LOS ANGELES -- It was a handshake line the San Jose Sharkshave dreamed of for 24 months.
The one where you look the Los Angeles Kings players in their eyes, with respect, of course -- but also with that knowing look and a satisfying smile.
Got you back, boys.
"It felt really good, the end of the game and that buzzer, I couldn't wipe the smile off my face for a while," said Sharks center Logan Couture. "We needed to win that series for our fans. It was nice to win, especially with things that were said by players on their team about us and our leadership and stuff like that. It was nice to beat them."
It was Couture's good buddy,Drew Doughty of the Kings, who famously opined two years ago that as Los Angeles was in the midst of rallying from 3-0 down to San Jose in their playoff series in 2014, he could "see it in their eyes and their team and their captains and leaders that they were worried about us coming back" in referring to the Sharks.
It was seen, rightly or wrongly, as a character assassination of San Jose's core guys.
"That stuff doesn't bother me," insisted Sharks center Joe Thornton after Friday night's clinching 6-3 win. "It's just the way I am. I'm just worried about the now. But it felt good shaking everyone's hand tonight, I'll tell you that much."
Do you think?
San Jose ended a string of 19 consecutive playoff games against the Kings with a win that spelled redemption.
No better way to answer that 2014 collapse than with a tidy, five-game series win.
Oddly enough, it was Kings winger Milan Lucic who proved prophetic when he talked before this series about knowing full well how it felt to be on that Boston Bruins team in 2010 that gave up a 3-0 series lead to Philadelphia, only to use that as incredible motivation the very next year to crush the Flyers in a four-game sweep.
"We didn't just beat them, we smoked them," Lucic said April 13 on the eve of Game 1.
His point was that his team could not underestimate how badly the Sharks would want to win this series.
"They were ready for us with their game plan and everything," Lucic said after Game 5 Friday night. "If you look at it as a whole, they were more committed to doing the little things than we were to win the series. It unfortunately wasn't there for us. A lot of guys didn't play their best, including myself, when we needed to the most. "
And that was simplistically true. The top players on San Jose outplayed the top players on the Kings.
"This series we didn't play good enough, and the bottom line is that it showed on the scoreboard, and we didn't deserve to win the series," said Kings center Anze Kopitar, who was outplayed by his counterpart Thornton in this series.
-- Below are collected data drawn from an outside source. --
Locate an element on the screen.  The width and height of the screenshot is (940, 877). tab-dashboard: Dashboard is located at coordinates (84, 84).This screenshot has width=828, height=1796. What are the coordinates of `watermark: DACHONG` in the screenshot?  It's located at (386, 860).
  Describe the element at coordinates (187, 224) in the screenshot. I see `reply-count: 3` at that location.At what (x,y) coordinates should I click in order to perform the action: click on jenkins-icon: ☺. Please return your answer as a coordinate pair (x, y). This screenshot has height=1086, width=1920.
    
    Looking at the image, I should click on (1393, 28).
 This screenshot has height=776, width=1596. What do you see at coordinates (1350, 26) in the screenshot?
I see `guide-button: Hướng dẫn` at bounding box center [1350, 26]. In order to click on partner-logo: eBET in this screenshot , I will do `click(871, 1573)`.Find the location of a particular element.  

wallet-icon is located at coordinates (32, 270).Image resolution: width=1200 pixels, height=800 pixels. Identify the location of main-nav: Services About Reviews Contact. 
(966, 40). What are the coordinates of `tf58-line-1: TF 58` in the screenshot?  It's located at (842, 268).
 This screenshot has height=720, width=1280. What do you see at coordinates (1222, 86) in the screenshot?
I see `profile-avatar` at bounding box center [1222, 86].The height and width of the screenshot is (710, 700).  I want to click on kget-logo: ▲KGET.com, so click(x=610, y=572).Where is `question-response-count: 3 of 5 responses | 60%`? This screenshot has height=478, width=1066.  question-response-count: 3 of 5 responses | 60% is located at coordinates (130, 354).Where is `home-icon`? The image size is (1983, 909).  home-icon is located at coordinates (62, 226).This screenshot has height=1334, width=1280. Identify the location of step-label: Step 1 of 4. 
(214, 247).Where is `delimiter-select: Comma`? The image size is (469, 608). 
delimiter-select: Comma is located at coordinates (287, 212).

Oh, but the Sharks being the Sharks, they sure made it interesting, jumping out to a 3-0 lead, then watching as the battled-tested Kings came right back to tie the game 3-3 before the end of the second period. The Staples Center was rocking, and the thought of another series comeback against the Sharks was very much dancing in the minds of Kings fans.
At that very moment, the narrative on social media was "same old Sharks." And "here come the Kings again."
Except that's not what happened at all.
Rookie Joonas Donskoi gave the Sharks the lead 3:58 into the third period, and they took off from there, with the incredible Joe Pavelski getting the insurance marker -- his fifth goal of the series -- and an empty-netter completing the 6-3 win.
These are your new Sharks. The resilient ones.
Sharks head coach Peter DeBoer spoke to his team between the second and third periods. His message? If he had told them back in September that they'd be entering the third period tied 3-3 in Game 5 with the Kings and a chance to win the series, would they have taken it? "And we would have," said Thornton.
And so those playoff demons of years past did not materialize in this third period. The boogeyman wearing a Kings sweater was slayed.
"They got us, and now we got them; it's a good feeling," said Thornton.
The San Jose captain, Pavelski, also underlined a very important fact: This is just the beginning.
"It's Step 1 for us," said Pavelski. "We realize this isn't going to win us anything. It's going to get us closer; we'll be able to take a few things from it. The biggest message out of this is that it feels good, we'll enjoy it, we'll get some rest -- and we got to keep going."